Pronounced as Maagaay, this is made from sliced mangoes that have been dried out in the sun. While Magai can be relished as it is, many Telugu households also make a chutney called Maagaay pachchadi out of it, that is a great accompaniments for idlis and dosas.
Fiery red and mouthwatering, the Avakai is a staple pickle in many Andhra households. As delectable as it looks, it tastes divine when mixed with hot rice along with a dollop of fresh white butter.
Toor dal rice along with Paccha avakai is another traditional Andhra combination that many swear by. With special Andhra spices lending it a different colour and flavour, we recommend that you don’t give it a miss.
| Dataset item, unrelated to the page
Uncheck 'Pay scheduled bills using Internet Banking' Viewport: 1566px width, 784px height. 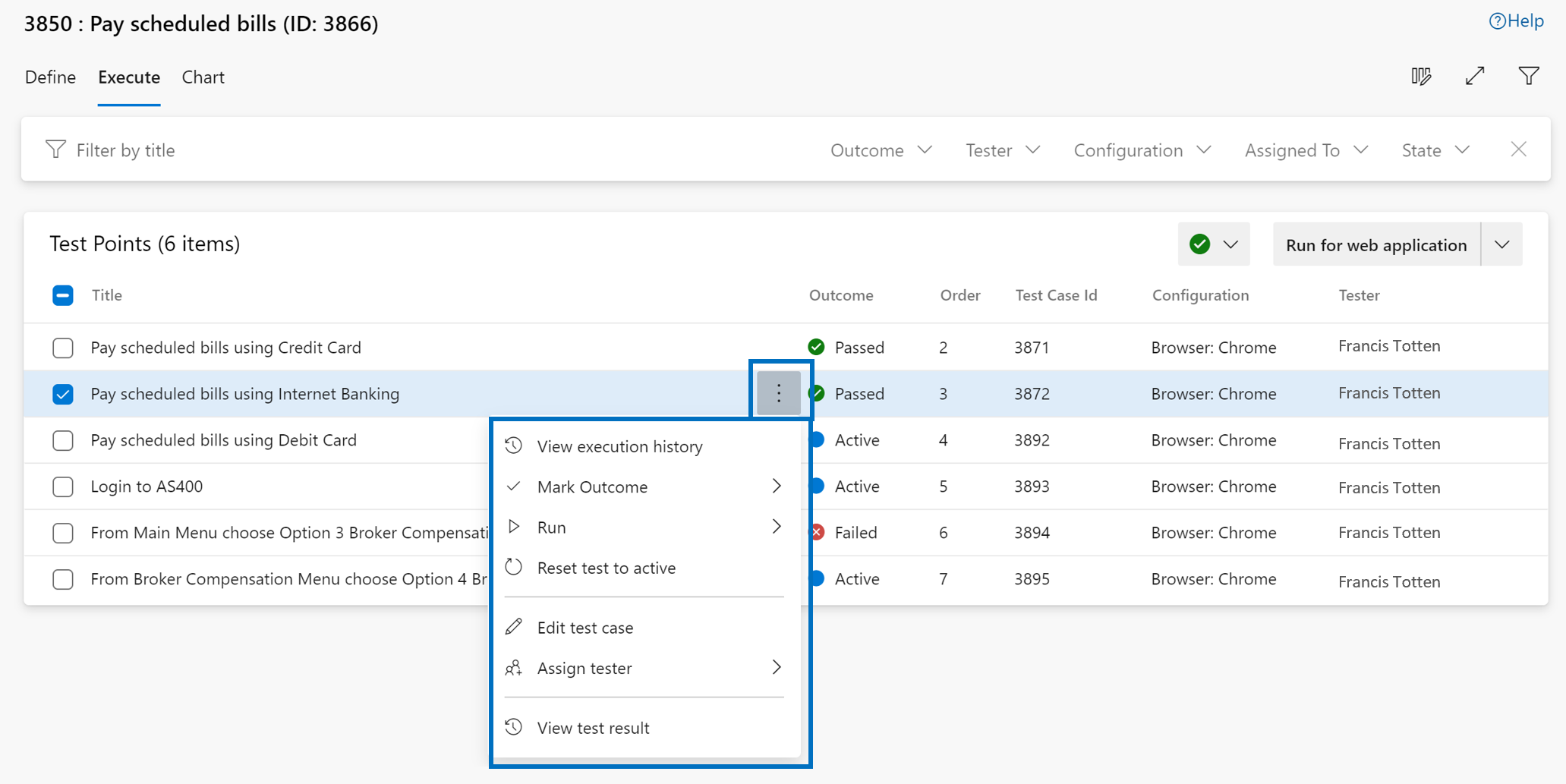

With ‘ava’ meaning mustard, and ‘kaya’ meaning fruit, this Avakai has the added elements of garlic, which tastes delicious when steeped in the pickle for long enough.
Green Gram Avakai
Another popular summer preparation is the Green gram avakai, where the added element lends a unique flavour. Usually made in smaller batches, this pickle has a unique flavour to it.
For those in favour of that extra tang, the Pulihora avakai is the pickle to reach out to. A traditional preparation that uses additional spices, it’s tough to stop just with one serving.
The divine matrimony of flavour and taste, this sweet and sour pickle is the ideal accompaniment for many foods. While this goes recommended with curd rice, if you aren’t a spice lover head for this instead.